Carlo Bucci appointed new Spokesperson of CUORE experiment

Carlo Bucci, senior researcher at Gran Sasso National Laboratory (LNGS) of INFN, has been appointed new Spokesperson of CUORE (Cryogenic Underground Observatory for rare events), an experiment devoted to the search of neutrinoless double beta decay, running at LNGS.

“It is an important award and a big responsibility as well - claims the new spokesperson – in the next years we have to take advantage of our extraordinary experiment’s potentialities and achieve its scientific program, exploiting as much information as possible from the huge amount of data we are collecting”. Carlo Bucci take thus over from Oliviero Cremonesi, recently appointed president of Commissione Scientifica Nazionale 2 for astroparticle physics of INFN.

Carlo Bucci graduated in physics at the University of Milan in 1992, in the team led by prof. Ettore Fiorini. After two years spent at Max-Planck-Institut für Physik of Munich, in 1995 he moved to Gran Sasso National Laboratory. His scientific activity is mainly focused to the search of neutrinoless double beta decay –contributing to MiDBD, Cuoricino and CUORE projects -- and to the search of WIMPS as Dark Matter constituents with the experiment CRESST. The two research branches share the employment of bolometric detectors. In the field of the experiments in which he is involved, his experimental activity is mainly devoted to the development of innovative bolometer detectors and to cryogenics. In 2012 he is designated technical coordinator of CUORE, role carried out until the successfully start of the experiment and the first publication of data. As from 2012 Carlo Bucci becomes Italian responsible of CUORE and, after the starting of the experiment, he’s appointed responsible of the “Detector Operation Board”, leading the scientists’ team in the collecting and optimization of experimental data.

CUORE

CUORE (Cryogenic Underground Observatory for Rare Events) has been designed to study neutrino properties, specifically a rare process known as neutrinoless double beta decay.

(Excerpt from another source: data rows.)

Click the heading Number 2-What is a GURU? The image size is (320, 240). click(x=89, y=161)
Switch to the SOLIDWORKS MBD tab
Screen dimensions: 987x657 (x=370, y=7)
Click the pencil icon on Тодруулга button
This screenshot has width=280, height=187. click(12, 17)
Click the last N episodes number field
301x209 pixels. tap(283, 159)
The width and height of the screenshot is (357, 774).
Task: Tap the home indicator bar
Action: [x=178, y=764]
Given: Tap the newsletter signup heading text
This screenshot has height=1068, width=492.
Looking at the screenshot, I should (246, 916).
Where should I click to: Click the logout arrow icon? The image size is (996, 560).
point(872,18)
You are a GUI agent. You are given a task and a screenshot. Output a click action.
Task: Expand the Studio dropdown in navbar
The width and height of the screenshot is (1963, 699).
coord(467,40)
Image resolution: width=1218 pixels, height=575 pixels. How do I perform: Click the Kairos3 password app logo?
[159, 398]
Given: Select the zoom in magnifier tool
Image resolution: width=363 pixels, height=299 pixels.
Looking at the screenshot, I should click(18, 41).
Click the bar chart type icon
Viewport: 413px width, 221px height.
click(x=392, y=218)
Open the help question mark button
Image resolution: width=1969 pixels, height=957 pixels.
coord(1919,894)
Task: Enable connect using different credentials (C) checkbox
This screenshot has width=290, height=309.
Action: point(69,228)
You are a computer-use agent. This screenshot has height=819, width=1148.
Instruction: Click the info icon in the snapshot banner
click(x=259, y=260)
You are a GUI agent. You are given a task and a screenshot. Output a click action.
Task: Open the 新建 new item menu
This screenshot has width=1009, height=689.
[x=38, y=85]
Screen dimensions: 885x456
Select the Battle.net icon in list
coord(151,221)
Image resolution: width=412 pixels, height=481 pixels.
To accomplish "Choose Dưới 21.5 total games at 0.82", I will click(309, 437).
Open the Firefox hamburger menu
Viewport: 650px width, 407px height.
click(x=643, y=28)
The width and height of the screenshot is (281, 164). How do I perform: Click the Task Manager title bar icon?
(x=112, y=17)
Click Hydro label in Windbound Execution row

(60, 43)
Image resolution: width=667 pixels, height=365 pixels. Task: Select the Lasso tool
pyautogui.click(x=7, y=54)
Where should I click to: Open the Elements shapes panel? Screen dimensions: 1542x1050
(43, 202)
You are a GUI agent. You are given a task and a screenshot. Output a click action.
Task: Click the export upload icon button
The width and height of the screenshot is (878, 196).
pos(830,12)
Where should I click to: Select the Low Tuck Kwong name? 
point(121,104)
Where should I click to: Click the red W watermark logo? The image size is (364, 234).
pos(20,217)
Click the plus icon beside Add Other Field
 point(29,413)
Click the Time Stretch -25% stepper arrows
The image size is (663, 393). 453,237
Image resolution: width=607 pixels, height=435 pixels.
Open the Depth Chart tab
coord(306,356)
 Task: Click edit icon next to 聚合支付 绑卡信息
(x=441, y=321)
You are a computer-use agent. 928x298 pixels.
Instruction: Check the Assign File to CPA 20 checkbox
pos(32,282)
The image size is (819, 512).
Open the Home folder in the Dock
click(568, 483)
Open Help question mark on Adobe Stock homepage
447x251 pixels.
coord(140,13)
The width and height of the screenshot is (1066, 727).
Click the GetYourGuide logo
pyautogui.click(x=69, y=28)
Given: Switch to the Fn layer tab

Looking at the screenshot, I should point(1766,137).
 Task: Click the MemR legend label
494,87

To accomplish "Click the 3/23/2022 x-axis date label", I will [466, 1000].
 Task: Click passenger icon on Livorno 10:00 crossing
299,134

The detection of this process would allow to determine the neutrino mass as well as to prove their potential nature of Majorana particles, thus proving a possible predominance of matter over antimatter.

The experiment consists in 988 cubic crystals made of a natural composite highly purified, tellurium dioxide, arranged in 19 vertical copper structures, called towers. An interaction or a decay inside a crystal implicates an emission of energy, and therefore a slight increase of the temperature of the crystal itself which can be converted in electric signal. At room temperature it is not possible to observe this small change, but at cryogenics temperatures instead it is. CUORE therefore works at cryogenics temperatures: the over 740 kg of crystals, in addition to other 4 tons of copper pieces and lead shields, are cooled down to about a few thousandths of a degree above absolute zero (-273.14 °C). A peculiarity of this technique (called bolometric) is that crystals acts both as source of the decay and detector of the decay itself.